▸ Supplied data:
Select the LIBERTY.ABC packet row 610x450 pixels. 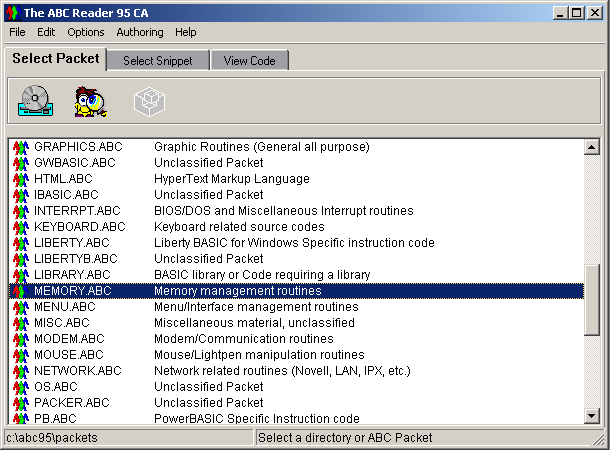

---

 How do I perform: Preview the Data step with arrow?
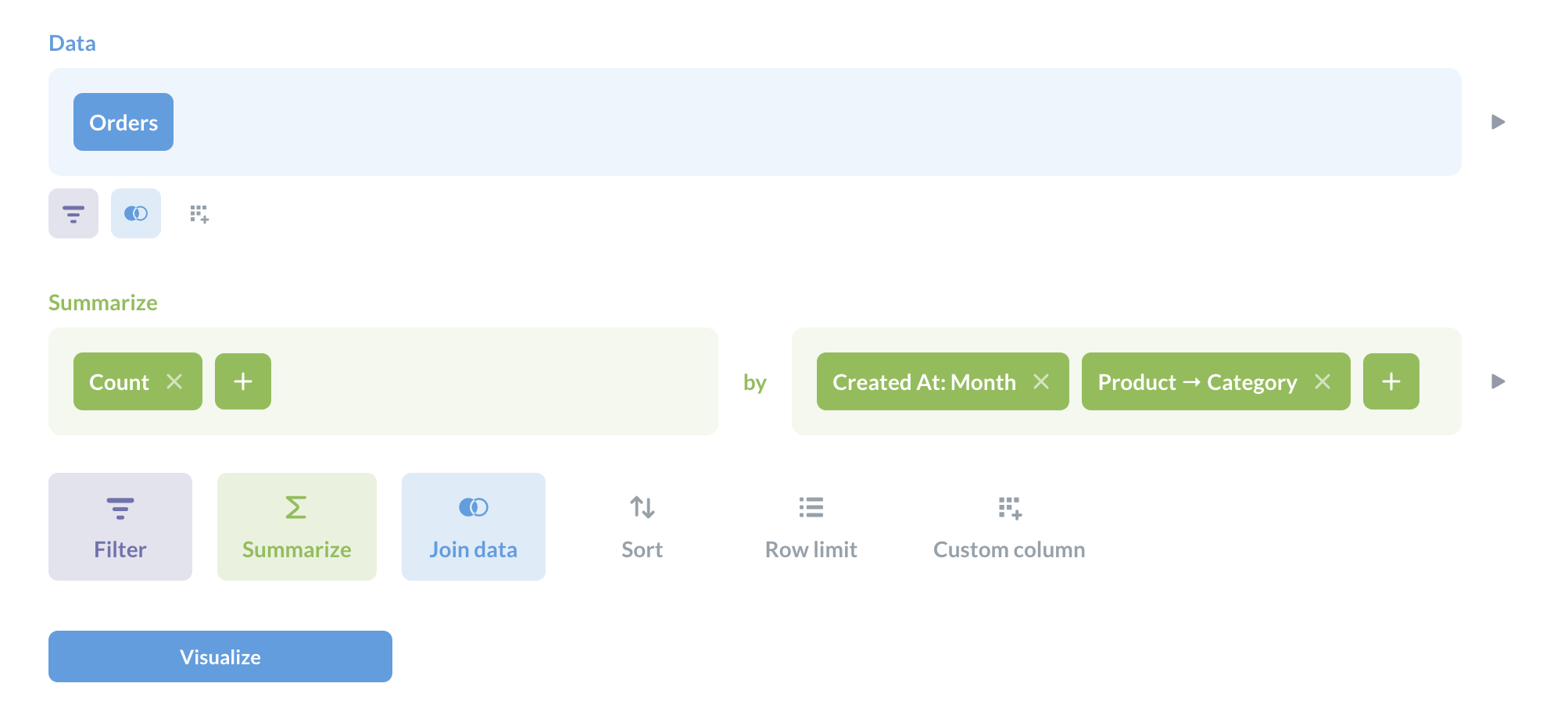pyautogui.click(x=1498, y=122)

...

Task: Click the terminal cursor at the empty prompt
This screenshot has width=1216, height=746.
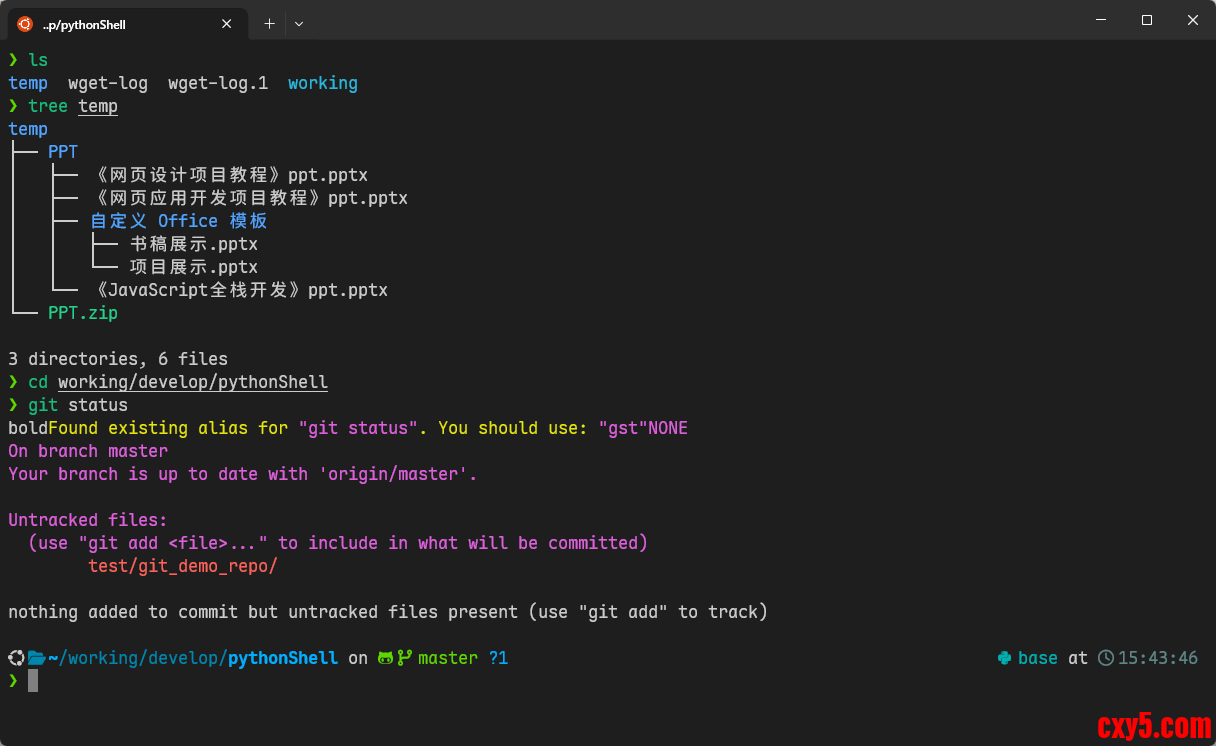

▸ Aim of the exercise:
All lines above from the line with "Task: Click the" through the line with "This screenshot has width=1216, height=746.", both included, are to be set down exactly, with nothing else.

▸ Answer:
Task: Click the terminal cursor at the empty prompt
This screenshot has width=1216, height=746.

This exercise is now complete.